Трудами мастеровых и матросов созидалась большая политика на востоке страны, а Горчакову сразу прибавилось дел… Но иногда от дел становилось невмоготу – расслабленной походкой министр отправлялся в Эрмитаж, где садился на диванчик перед полотнами старых мастеров, всматривался в благородную темноту древних красок. У него тут завелся даже приятель – дверной страж Эрмитажа из отставных гренадер, богатырь ростом, бывший одногодком министру, у которого, по странной случайности, были те же хвори, что мучили и его сиятельство… Горчаков жаловался драбанту:
– Опять не спал. Вот тут ломило. Всю-то ноченьку!
– А вы скипидаром пробовали?
– Да не помогает.
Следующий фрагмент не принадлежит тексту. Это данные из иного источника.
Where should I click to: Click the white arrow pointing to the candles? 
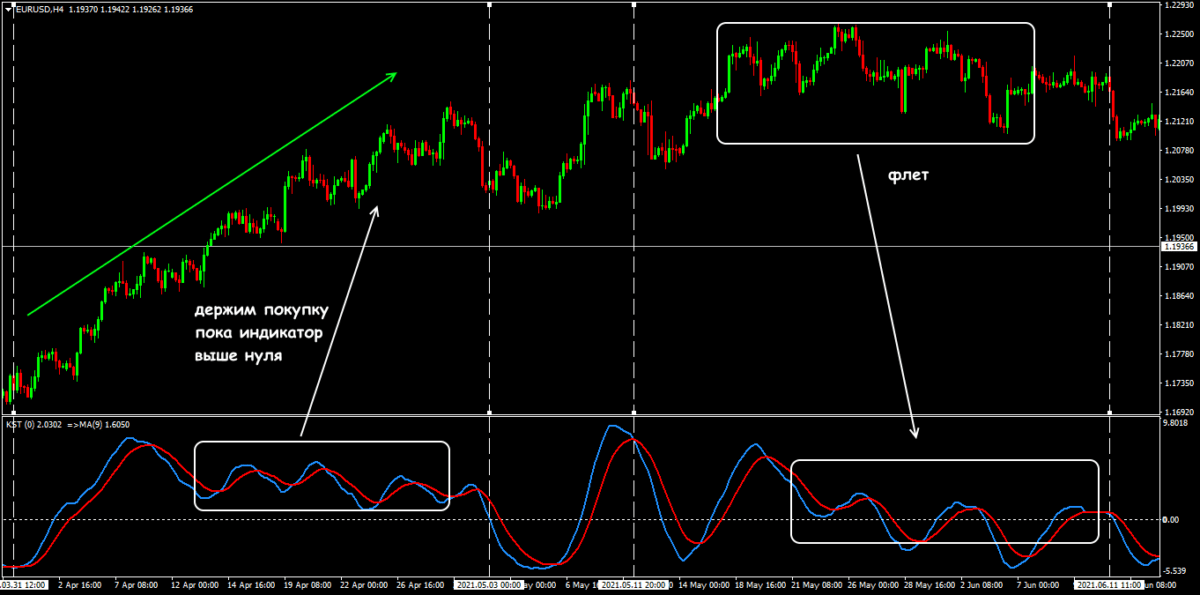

И в глазах – мухи зеленые.
– Жениться вам надобно, тады воскреснете.
– Да ведь я уже старенький.
– А вы на молоденькой…
В министерстве Горчаков просматривал газеты, не брезгуя прочитывать даже критику своих действий, – князь всегда учитывал силу общественного мнения, которым дорожил.
– Нет ничего гибельнее для страны, – утверждал он, – чем апатия народа к внешней политике своего отечества…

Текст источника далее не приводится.